La compañía de comercio electrónico del español Antonio Marzo se integra con uno de sus competidores

El español Antonio Marzo, fundador de ZenShopping.
El español Antonio Marzo, fundador de ZenShopping.

ZenShopping acaba de ser comprada por ShopCo. La startup de San Francisco creada por un español pasará a ser propiedad de la firma alemana de ventas online por una cantidad que ninguna de las dos partes ha desvelado. ShopCo acaba de conseguir una ronda de financiación de siete millones de dólares. Es capital semilla, pero les ha servido para hacer su primera gran adquisición. ZenShopping, cuyo fundador y primer ejecutivo es un español, Antonio Marzo (Málaga, 1979), pasa a manos del comercio electrónico alemán. Marzo creó que su empresa hacer seis años en San Francisco. En 2014 fue destacada por Apple como una de las aplicaciones mejor diseñadas del año.

ZenShopping nació para resolver un problema: la necesidad de tener que crearse diferentes cuentas para comprar en Internet. “Por cada tienda, un perfil. Salvo si se va a un sitio grande, como es Amazon y por eso acapara tanto. Era necesario tener una cuenta por tienda. Nosotros hicimos algo que fuese útil en miles de tiendas”, explica Marzo. Sin embargo, ganaron la fama por una de sus características: la búsqueda del precio más bajo en diferentes tiendas online. “Conseguimos que se avisara al usuario si el mismo objeto estaba más barato en otra tienda y se aplicaba el descuento para llegar a ese precio de manera automática. También podíamos negociar la devolución de la diferencia si lo reclamaban”, detalla.

ZenShopping contaba con 20 empleados en diferentes puntos del mundo. “Lo defino como una empresa americana, con capital alemán y equipo técnico en India”. En Pune, donde ha viajado con frecuencia el último año. El fundador, que no comparte la cantidad de dinero desembolsada para hacerse con su aplicación, explica que Marzo llegó a San Francisco tras cinco años en Boston, donde fue para abrir un nuevo mercado en la empresa alemana en la que trabajaba entonces.

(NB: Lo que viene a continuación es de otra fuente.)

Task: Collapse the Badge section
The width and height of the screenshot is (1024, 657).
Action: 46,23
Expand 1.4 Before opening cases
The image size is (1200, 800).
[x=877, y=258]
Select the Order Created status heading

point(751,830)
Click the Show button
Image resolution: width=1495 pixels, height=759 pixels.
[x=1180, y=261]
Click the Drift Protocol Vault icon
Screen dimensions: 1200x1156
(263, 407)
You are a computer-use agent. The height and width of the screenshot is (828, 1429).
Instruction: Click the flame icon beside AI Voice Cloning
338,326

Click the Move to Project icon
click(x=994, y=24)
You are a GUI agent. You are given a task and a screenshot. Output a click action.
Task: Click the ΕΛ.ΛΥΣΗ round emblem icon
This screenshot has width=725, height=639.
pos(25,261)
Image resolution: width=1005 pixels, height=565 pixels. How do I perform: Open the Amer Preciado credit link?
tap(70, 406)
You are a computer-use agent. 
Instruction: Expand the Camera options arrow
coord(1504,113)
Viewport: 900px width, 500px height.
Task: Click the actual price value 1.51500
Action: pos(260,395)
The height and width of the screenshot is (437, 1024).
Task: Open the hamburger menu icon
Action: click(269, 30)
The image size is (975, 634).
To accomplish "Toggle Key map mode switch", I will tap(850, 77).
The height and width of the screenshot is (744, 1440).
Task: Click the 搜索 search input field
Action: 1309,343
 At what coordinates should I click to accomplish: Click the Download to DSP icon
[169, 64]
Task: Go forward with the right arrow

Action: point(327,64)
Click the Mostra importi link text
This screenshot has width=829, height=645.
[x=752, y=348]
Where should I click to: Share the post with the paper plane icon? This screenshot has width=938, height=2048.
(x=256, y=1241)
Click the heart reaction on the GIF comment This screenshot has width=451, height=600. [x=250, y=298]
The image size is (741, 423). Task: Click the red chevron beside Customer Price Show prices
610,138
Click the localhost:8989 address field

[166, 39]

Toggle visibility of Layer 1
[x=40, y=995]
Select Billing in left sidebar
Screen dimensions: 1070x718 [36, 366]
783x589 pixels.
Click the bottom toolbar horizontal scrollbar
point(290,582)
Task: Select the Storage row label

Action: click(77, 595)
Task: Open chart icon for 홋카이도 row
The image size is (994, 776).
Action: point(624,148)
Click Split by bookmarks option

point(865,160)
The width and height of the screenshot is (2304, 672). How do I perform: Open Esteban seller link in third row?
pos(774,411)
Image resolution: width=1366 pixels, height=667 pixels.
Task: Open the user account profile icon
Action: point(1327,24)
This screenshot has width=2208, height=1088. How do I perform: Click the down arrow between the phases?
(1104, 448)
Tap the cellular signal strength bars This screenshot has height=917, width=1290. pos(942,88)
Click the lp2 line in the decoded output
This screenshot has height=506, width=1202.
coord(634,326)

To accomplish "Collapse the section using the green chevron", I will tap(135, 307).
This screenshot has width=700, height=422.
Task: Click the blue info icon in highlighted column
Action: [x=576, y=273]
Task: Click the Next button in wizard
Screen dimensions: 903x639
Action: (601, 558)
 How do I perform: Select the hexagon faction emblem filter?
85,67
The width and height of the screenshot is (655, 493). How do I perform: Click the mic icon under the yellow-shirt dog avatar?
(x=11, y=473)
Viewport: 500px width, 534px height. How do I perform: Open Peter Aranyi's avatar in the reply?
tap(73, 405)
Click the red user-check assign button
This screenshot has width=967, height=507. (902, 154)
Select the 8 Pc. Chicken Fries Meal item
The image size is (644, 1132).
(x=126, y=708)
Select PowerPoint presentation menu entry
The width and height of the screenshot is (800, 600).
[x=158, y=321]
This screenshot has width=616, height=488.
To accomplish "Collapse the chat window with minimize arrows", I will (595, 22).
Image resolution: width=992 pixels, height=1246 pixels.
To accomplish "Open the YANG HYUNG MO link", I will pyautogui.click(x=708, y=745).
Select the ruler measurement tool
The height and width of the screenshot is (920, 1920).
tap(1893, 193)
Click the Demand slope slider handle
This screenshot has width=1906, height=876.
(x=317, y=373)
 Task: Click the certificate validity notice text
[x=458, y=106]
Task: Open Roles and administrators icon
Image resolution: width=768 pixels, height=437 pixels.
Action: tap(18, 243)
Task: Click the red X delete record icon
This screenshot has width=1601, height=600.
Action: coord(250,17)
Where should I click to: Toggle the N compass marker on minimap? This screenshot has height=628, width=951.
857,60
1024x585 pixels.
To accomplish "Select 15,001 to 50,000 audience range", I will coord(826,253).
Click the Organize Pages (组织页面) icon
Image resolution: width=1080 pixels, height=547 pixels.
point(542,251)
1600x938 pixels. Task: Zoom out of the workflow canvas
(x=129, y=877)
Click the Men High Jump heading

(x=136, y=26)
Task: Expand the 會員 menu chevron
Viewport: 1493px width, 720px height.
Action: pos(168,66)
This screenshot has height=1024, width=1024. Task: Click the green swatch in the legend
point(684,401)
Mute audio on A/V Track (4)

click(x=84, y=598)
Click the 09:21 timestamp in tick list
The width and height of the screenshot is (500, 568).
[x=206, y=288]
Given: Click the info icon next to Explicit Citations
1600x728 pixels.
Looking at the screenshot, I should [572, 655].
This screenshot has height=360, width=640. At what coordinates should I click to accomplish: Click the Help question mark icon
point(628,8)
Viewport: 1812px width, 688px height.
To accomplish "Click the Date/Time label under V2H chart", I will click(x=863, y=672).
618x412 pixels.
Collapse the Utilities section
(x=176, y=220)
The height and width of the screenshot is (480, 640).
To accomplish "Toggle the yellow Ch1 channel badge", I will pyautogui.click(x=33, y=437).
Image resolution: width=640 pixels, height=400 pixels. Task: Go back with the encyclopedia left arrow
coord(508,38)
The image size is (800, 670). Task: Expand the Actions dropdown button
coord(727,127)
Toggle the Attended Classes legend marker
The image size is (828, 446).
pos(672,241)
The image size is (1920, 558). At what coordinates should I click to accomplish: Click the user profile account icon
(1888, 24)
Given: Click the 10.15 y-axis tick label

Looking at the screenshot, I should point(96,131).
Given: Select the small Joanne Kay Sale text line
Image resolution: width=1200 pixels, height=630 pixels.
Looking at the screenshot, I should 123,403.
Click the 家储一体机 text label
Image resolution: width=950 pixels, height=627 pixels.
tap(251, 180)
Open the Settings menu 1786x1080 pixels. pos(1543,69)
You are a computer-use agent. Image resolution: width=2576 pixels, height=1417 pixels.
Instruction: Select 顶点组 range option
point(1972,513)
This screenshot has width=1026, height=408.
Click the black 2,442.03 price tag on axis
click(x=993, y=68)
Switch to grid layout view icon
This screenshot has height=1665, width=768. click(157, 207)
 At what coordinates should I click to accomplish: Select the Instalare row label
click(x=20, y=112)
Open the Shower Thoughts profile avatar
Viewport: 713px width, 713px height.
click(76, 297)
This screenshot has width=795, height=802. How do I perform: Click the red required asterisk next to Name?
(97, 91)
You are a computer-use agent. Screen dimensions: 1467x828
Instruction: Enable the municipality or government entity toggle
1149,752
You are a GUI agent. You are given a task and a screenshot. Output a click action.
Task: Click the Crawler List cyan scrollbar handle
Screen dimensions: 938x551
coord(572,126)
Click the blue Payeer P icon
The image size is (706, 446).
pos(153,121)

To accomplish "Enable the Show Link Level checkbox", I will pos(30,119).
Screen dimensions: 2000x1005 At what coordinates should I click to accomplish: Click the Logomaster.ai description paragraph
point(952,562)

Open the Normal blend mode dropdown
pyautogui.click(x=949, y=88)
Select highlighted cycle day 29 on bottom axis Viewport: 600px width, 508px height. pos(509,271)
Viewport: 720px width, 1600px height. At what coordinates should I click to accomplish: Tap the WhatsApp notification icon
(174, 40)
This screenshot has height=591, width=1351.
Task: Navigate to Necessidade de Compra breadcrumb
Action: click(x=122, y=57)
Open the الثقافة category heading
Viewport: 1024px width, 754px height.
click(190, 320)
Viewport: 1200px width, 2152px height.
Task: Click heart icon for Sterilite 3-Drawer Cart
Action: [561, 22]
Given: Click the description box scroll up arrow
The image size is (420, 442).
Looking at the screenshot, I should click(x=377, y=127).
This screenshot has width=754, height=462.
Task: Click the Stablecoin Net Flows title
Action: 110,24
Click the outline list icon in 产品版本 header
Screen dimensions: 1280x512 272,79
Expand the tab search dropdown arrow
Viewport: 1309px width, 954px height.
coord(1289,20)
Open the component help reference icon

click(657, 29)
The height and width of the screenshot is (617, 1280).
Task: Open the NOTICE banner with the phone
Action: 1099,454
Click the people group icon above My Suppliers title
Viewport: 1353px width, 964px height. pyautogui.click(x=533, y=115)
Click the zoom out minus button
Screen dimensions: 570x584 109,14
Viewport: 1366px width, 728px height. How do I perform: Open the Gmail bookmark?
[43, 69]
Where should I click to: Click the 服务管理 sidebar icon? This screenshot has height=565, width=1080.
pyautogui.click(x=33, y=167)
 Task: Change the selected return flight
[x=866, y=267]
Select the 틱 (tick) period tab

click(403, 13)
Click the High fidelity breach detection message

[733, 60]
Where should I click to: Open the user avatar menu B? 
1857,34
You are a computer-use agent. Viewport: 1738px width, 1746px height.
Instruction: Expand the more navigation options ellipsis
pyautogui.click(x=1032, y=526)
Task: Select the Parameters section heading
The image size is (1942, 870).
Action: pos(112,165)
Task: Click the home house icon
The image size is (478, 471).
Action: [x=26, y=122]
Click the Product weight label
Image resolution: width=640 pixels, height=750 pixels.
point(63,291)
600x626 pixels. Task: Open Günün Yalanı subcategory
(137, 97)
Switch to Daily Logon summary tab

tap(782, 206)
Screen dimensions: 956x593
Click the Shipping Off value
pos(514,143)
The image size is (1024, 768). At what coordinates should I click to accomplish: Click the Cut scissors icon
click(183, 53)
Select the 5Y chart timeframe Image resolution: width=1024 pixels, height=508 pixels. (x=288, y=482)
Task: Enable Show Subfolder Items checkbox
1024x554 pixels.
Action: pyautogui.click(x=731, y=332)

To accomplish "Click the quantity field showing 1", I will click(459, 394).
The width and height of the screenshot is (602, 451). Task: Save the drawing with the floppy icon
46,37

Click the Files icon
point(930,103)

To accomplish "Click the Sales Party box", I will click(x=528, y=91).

A pesar de la inestabilidad con la política migratoria, se siente tranquilo. Acaba de formalizar los trámites para ser norteamericano. “Me naturalicé justo con la llegada del nuevo presidente”, matiza. Por el momento no piensa en volver a emprender. “Voy a vivir un poco la vida y después buscaré un trabajo en San Francisco, en tecnología”, dice con alivio.